>> START Given data

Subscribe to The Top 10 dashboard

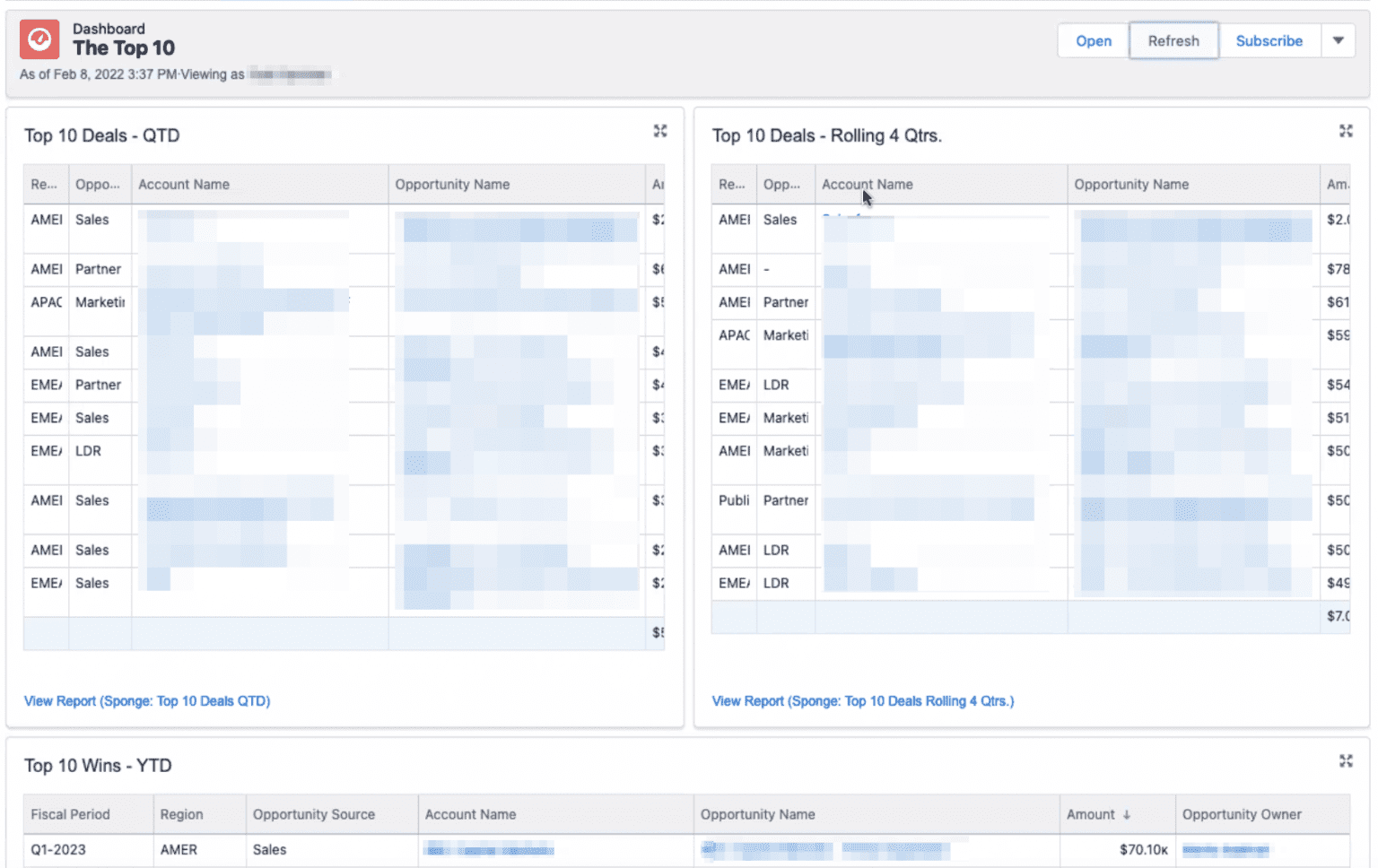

>> END Given data
>> START Given data

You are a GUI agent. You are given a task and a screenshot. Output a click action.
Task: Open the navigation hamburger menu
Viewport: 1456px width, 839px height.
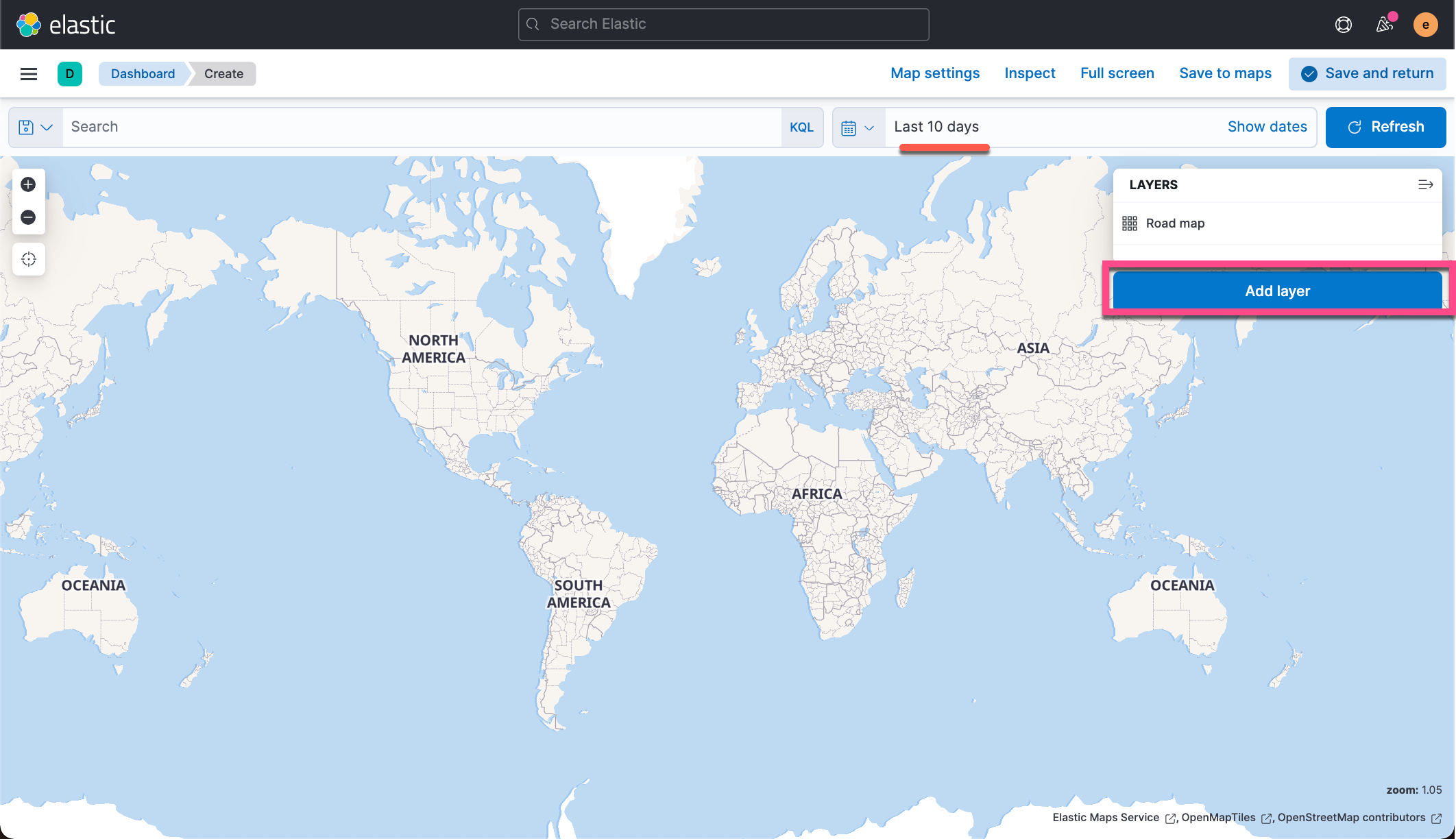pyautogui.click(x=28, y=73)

>> END Given data
>> START Given data

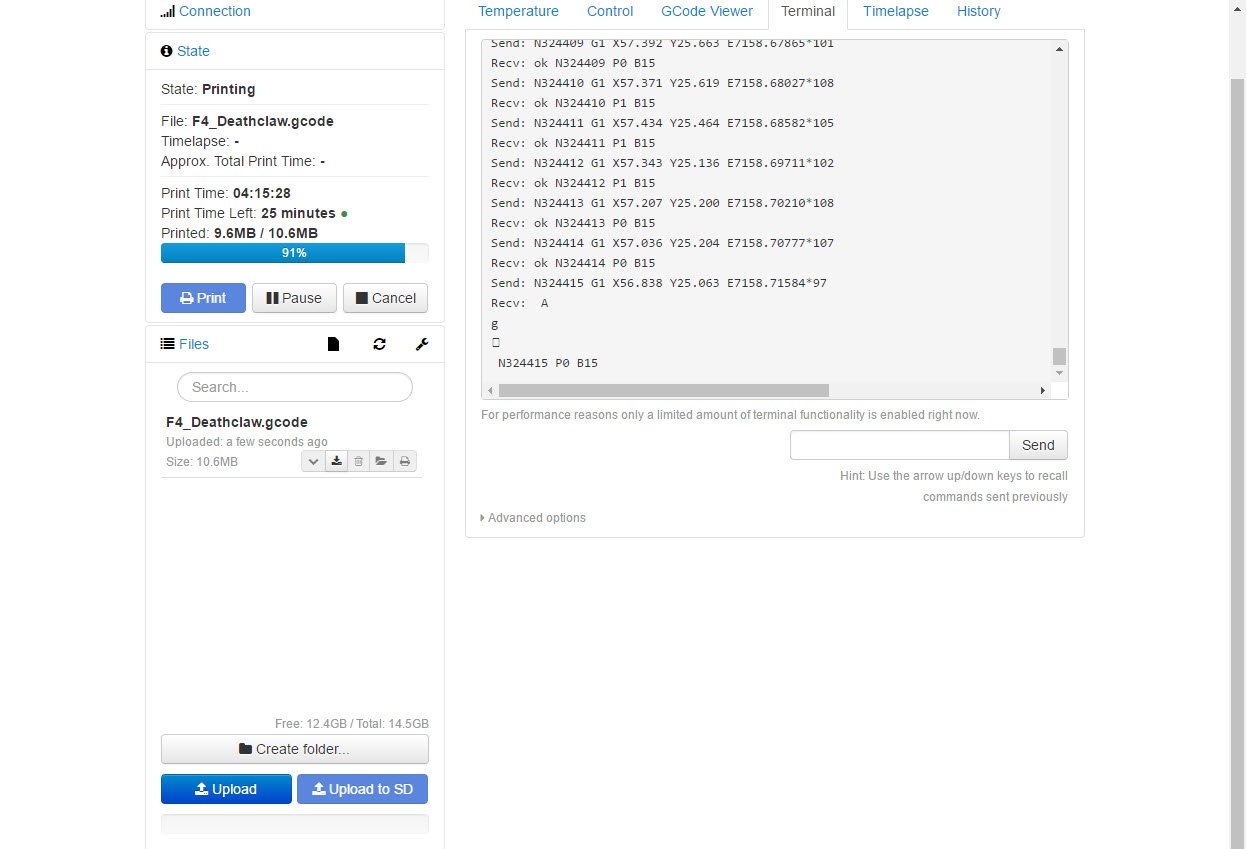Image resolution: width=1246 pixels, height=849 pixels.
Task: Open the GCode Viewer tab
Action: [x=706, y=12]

>> END Given data

**Task statement**. Lay out as a numbered list the data from the line containing "Image resolution: width=1246" up to and including the line containing "Action: [x=706, y=12]", skipping blank lines. Omit the pictures from your answer.

**Response to this exercise**.
1. Image resolution: width=1246 pixels, height=849 pixels.
2. Task: Open the GCode Viewer tab
3. Action: [x=706, y=12]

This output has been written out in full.